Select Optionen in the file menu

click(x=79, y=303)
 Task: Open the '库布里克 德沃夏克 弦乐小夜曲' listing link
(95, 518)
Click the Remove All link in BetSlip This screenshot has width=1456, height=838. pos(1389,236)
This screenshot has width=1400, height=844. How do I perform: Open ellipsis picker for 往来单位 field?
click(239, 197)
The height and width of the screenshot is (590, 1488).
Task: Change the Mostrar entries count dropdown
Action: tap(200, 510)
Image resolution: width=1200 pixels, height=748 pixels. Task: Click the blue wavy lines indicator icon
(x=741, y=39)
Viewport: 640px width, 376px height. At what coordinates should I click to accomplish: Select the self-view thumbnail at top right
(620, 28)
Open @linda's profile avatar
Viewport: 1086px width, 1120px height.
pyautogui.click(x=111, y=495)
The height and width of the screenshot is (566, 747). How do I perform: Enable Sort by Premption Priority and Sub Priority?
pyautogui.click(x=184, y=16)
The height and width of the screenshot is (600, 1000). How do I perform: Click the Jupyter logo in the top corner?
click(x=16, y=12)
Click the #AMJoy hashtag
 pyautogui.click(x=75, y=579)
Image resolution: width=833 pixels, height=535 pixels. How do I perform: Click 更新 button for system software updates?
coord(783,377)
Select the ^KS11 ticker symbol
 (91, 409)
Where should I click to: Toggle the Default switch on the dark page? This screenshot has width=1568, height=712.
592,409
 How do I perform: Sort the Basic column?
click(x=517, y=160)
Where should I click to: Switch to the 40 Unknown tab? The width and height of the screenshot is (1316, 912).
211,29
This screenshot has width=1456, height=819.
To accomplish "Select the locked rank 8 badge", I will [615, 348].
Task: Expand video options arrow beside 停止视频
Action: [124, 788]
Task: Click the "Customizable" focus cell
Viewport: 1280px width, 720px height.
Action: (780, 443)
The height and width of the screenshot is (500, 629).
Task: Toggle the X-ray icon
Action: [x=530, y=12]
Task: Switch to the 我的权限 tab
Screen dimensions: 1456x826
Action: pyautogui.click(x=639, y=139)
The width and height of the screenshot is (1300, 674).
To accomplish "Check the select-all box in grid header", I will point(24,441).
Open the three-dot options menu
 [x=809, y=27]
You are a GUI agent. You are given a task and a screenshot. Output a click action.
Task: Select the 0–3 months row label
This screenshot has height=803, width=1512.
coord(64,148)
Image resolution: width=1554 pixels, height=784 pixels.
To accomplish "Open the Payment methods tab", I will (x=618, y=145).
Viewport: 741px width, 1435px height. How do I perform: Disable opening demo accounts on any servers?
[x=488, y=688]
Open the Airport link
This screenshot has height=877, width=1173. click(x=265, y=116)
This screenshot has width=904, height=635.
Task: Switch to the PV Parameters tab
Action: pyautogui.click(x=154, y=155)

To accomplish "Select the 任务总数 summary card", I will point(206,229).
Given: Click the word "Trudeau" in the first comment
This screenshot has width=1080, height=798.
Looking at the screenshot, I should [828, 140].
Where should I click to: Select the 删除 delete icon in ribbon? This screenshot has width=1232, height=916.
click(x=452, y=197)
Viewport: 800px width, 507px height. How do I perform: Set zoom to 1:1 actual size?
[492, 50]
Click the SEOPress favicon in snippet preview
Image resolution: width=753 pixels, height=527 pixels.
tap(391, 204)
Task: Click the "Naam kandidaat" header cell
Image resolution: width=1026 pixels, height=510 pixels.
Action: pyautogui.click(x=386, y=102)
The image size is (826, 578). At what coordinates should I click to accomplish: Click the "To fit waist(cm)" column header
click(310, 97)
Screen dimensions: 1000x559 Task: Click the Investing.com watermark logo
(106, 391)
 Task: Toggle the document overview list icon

## Your goal
Report back every line of the entries in which "cell" occurs.

## Exercise result
Task: Click the "Customizable" focus cell
Task: Click the "Naam kandidaat" header cell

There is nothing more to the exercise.